REQUIRED ACTION: Carry over every entry exactly as written, though not the pictures it contains.

──────────────────────────────

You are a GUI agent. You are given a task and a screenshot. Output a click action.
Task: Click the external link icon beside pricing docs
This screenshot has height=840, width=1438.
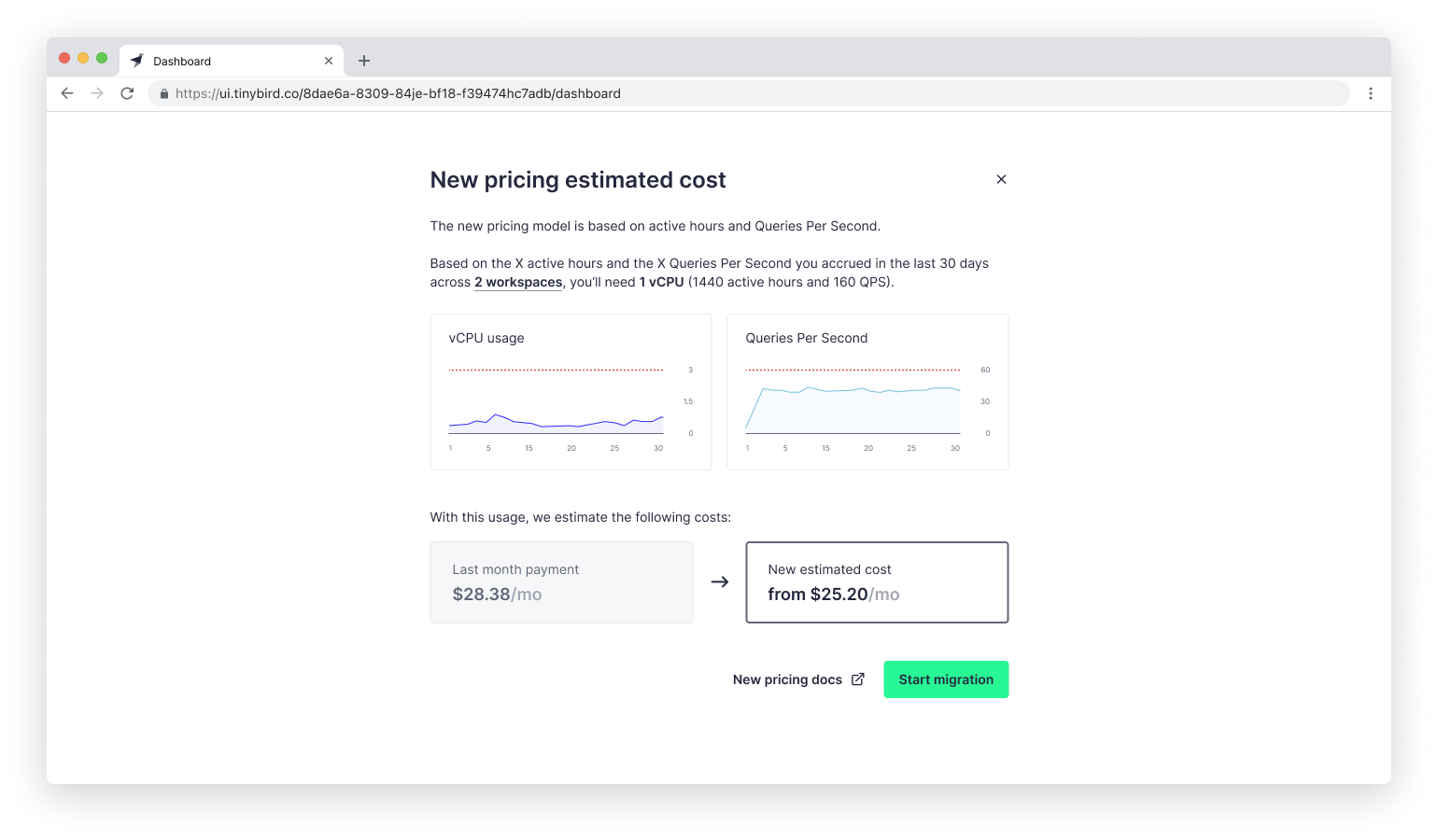[x=858, y=679]
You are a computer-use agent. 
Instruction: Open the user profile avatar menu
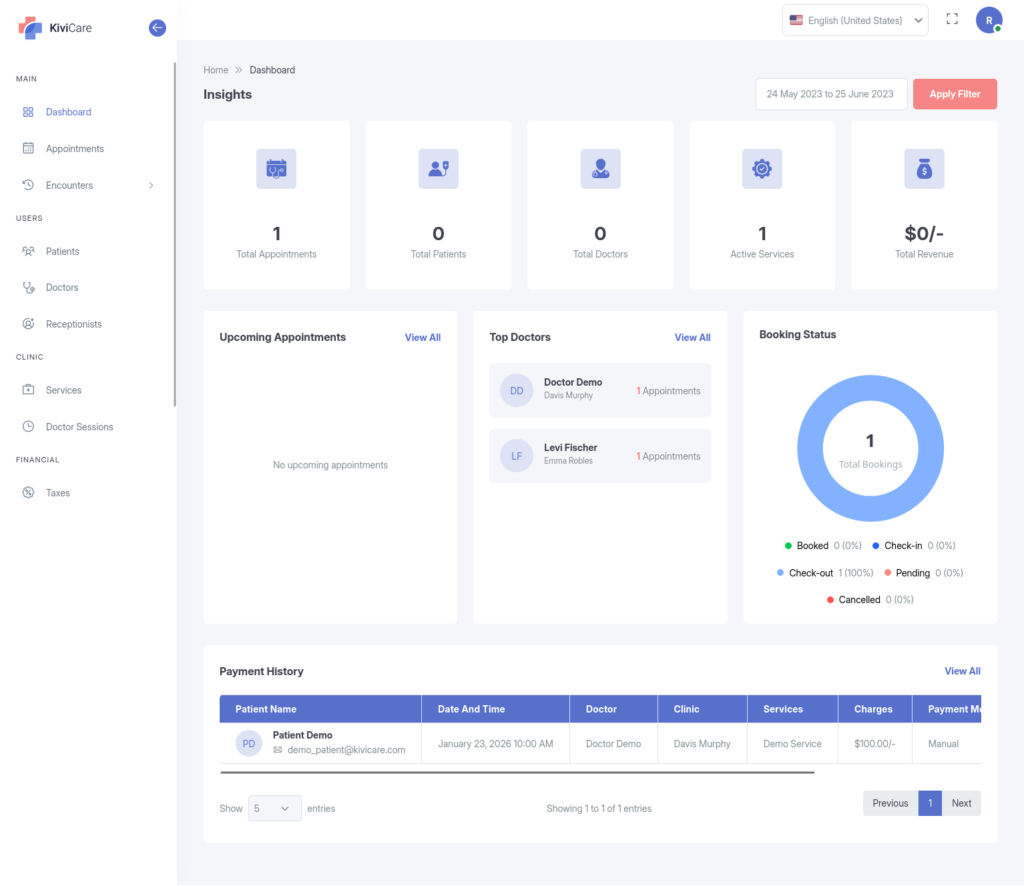(x=988, y=20)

──────────────────────────────

YOUR RESPONSE:
You are a GUI agent. You are given a task and a screenshot. Output a click action.
Task: Click the external link icon beside pricing docs
This screenshot has height=840, width=1438.
[x=858, y=679]
You are a computer-use agent. 
Instruction: Open the user profile avatar menu
(x=988, y=20)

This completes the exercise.